- Your objective -
Wherever the word "will" appears in a line below, that line counts; report the total number of such lines only.

- Records excerpted from a collection -
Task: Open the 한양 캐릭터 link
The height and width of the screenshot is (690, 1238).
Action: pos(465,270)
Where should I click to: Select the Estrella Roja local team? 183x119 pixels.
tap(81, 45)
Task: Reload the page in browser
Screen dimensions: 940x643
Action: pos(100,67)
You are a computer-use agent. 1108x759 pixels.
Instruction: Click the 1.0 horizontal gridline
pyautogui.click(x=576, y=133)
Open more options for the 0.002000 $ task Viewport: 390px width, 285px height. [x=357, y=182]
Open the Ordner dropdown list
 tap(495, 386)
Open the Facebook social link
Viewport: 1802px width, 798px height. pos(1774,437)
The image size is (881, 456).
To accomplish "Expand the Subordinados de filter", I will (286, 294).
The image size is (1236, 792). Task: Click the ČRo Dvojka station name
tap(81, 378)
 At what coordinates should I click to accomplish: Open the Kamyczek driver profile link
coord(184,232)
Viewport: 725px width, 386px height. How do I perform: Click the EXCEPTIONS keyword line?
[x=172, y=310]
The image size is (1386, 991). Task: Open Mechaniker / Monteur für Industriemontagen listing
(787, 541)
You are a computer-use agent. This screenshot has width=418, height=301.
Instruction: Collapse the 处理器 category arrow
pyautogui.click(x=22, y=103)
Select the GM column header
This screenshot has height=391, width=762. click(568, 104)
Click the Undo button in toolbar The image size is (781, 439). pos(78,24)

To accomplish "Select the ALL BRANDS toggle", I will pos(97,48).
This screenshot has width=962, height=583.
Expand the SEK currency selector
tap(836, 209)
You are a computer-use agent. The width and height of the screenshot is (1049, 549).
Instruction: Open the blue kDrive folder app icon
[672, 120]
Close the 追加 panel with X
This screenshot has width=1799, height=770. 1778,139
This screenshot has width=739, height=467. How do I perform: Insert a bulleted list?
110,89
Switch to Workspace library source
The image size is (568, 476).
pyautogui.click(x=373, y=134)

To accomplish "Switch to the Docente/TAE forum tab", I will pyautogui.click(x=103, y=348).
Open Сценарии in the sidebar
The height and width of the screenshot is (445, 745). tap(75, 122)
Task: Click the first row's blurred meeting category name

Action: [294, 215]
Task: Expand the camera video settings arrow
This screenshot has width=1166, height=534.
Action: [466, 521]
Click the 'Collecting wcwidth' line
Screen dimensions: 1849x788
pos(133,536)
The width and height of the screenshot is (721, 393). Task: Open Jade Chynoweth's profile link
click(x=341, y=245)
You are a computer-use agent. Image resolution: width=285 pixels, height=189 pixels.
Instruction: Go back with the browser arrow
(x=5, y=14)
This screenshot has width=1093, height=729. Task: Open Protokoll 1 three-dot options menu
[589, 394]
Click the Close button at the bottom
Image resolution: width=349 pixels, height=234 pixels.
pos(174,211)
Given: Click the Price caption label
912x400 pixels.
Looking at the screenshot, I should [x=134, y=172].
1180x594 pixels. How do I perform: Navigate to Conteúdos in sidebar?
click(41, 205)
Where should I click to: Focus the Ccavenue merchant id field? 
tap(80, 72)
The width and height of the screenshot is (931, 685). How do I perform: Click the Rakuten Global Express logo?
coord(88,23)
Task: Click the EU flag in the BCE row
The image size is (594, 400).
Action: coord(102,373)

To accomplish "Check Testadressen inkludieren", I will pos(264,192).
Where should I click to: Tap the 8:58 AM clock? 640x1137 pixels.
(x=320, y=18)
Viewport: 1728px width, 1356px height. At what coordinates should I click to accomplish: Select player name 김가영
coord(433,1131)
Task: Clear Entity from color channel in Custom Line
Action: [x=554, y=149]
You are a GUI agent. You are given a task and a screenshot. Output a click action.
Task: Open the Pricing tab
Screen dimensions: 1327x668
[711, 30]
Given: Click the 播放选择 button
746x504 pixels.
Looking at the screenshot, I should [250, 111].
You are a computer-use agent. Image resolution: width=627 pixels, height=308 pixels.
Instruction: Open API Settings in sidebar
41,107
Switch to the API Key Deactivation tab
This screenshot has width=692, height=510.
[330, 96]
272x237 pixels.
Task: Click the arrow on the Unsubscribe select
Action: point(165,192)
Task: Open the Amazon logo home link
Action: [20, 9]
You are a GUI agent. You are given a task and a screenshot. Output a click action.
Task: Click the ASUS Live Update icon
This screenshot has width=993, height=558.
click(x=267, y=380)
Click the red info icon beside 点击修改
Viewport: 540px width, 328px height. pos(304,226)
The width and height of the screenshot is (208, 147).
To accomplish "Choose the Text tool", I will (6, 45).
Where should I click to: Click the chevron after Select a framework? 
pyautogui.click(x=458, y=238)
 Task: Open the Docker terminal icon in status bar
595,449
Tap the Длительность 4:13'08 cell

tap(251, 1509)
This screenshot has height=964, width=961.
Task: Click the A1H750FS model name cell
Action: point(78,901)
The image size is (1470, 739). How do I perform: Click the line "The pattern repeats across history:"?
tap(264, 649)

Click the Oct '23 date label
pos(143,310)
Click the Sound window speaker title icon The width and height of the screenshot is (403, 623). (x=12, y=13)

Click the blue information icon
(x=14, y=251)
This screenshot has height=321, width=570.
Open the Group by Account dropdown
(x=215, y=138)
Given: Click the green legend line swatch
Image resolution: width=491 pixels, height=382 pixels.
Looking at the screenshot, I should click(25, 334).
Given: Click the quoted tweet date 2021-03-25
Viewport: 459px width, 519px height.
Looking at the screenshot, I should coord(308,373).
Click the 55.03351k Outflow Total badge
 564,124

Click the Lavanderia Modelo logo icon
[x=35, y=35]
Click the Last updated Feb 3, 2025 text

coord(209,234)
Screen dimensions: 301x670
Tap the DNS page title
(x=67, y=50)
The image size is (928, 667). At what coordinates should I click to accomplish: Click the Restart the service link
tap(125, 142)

- Output for this exercise -
5